He looks at once relieved and puzzled.
"What is it, Donna?"
"Mrs. Santos wants me to be her Chief of Staff."
His eyebrows shoot up. "Really? I know you were helping her, during the campaign, but . . . Donna, that's not a better job. Being on the First Lady's staff, even as her C.O.S., won't let you have anything like the visibility you'd have on the President's, you know that. And you won't be able to make as much difference to the things that count."
"I said, better for me, Josh. The title, the visibility—that's not important to me, not any more. It never really was, though I know I acted like it. This will be better for me in a lot of ways, and better for you, too. Mrs. Santos isn't looking for just a social secretary; she wants to be kept informed about the legislative issues the President is dealing with, and she wants to play an active, public role in supporting him, especially on anything to do with children's and family issues."

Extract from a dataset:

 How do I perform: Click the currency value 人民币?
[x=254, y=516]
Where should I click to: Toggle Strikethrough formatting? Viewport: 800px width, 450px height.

"A public role? Helen? Are you sure—"
"She's changed, Josh. People do. She's been changing her views on a lot of things over the past few months, ever since she realized there was a real possibility we would win and her husband really would be President. She'll be a liability if she doesn't have someone you can trust to help her prepare for her public appearances, you know that; it's not just a matter of how she looks, but what she says, what she doesn't say. I could be good at that. And she sees her role differently than Mrs. Bartlet did, so her staff won't be working in opposition to his. We've talked about things, and she's told me she'd be happy to have me doing research for her and for you at the same time. I'll have a staff to help, of course. So I can still do a lot of the work you wanted me to do as your deputy, Josh. I'll just have a different title, and someone different to report to. Though . . ." She breaks off and drops her eyes.
"Though what, Donna?"
"Though . . ." She hesitates. He looks baffled. "Though . . . I won't be able to do quite as much work as I think you were picturing, Josh. Another good thing about working for the First Lady is that I won't have to. She's not expecting the kind of hours you put in in the West Wing."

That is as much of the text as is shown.